Sonelgaz International prouve son efficacité sur les grands chantiers transfrontaliers
Cette annonce intervient après l’inauguration officielle de la centrale de solidarité algéro-nigérienne à Gorou Banda (Niamey), d’une capacité identique de 40 mégawatts. L’événement, placé sous l’égide du président Abdelmadjid Tebboune et en présence du Premier ministre Sifi Ghrieb ainsi que du ministre nigérien Ali Lamine Zeine Mahaman, a mis en lumière la réactivité et la fiabilité de Sonelgaz International. Mourad Adjal a salué la finalisation du projet de Niamey, illustrant ainsi la capacité de l’entreprise à mener à bien des infrastructures énergétiques majeures hors des frontières algériennes, dans les délais impartis.
Une expertise africaine en forte demande
Le ministre a également révélé que Sonelgaz International prépare activement d’autres projets sur le continent, avec une centrale de 40 mégawatts prévue au Tchad. La pose de la première pierre, attendue sous peu, marque le début d’une série de réalisations similaires. Plusieurs pays africains, dont la Côte d’Ivoire et le Mozambique, ont déjà manifesté leur intérêt pour l’expertise de l’entreprise algérienne. Ces partenariats s’inscrivent dans des programmes énergétiques ambitieux, où Sonelgaz mise sur son savoir-faire technique et sa capacité à accélérer les mises en service.
Un modèle de coopération Sud-Sud pour dynamiser les économies locales
Sonelgaz International se positionne comme un acteur clé de la coopération Sud-Sud, en associant les entreprises algériennes — publiques et privées — à chaque étape des projets. Cette approche intégrée permet de renforcer la présence des compétences locales sur les marchés africains, tout en optimisant les retombées économiques.
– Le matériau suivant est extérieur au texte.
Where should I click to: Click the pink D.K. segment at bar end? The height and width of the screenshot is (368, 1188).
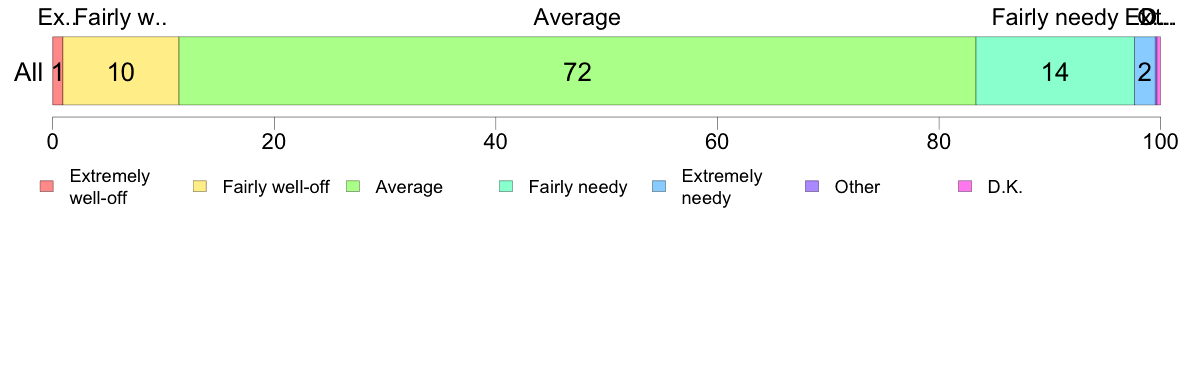tap(1158, 70)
Adjal a souligné que cette stratégie s’aligne sur les directives présidentielles visant à soutenir les pays africains et à renforcer les échanges entre nations du Sud.
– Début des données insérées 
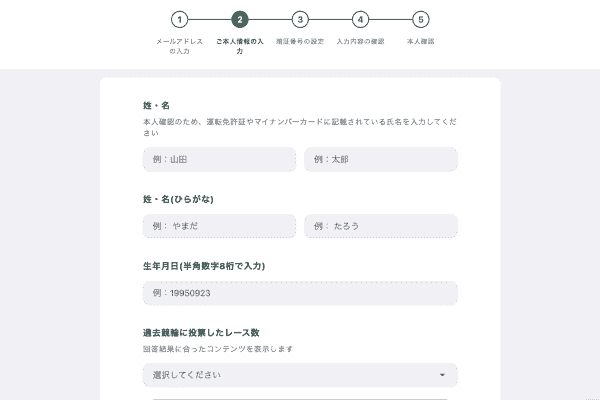Click the 本人確認 step label

421,41
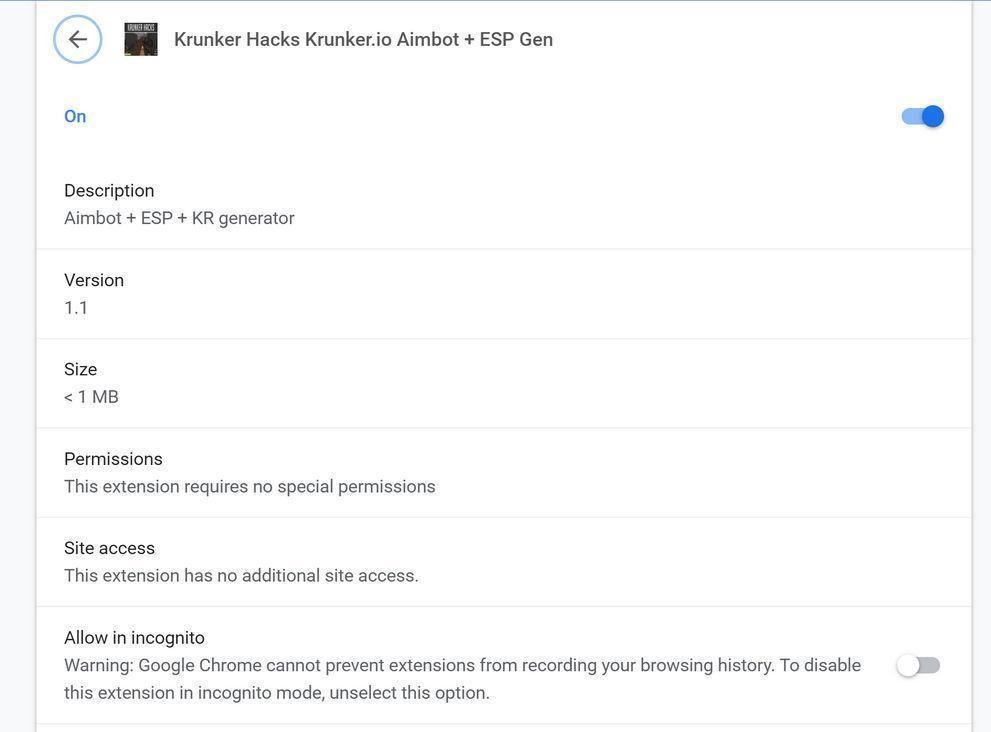This screenshot has height=732, width=991.
Task: Click 'This extension has no additional site access' text
Action: click(x=241, y=576)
Un accord bilatéral entre l’Algérie et le Tchad, signé en mai de l’année dernière, avait acté la réalisation de cette centrale à N’Djamena. Ce projet s’inscrit dans une volonté commune de consolider les liens énergétiques entre les deux pays et de répondre aux besoins croissants en électricité du Tchad.
Un chantier optimisé pour une production rapide et durable
La centrale de N’Djamena s’appuiera sur une infrastructure conçue pour une mise en service accélérée, inspirée du modèle éprouvé à Niamey. Des équipes mixtes, composées d’ingénieurs, de techniciens et de spécialistes de Sonelgaz, collaborent déjà avec les partenaires tchadiens pour préparer le terrain. Ces missions incluent des phases de reconnaissance, de coordination logistique et de préparation des installations, avec des rotations régulières pour suivre l’avancement des travaux. Les dispositifs logistiques, similaires à ceux déployés au Niger, garantiront un transport fluide des équipements et une installation optimale des infrastructures clés.
À terme, cette centrale devrait significativement renforcer les capacités énergétiques de la capitale tchadienne, tout en stabilisant le réseau national. Les retombées attendues concernent non seulement les ménages, mais aussi les secteurs économiques et les services publics, avec un impact positif sur la productivité et la qualité de vie.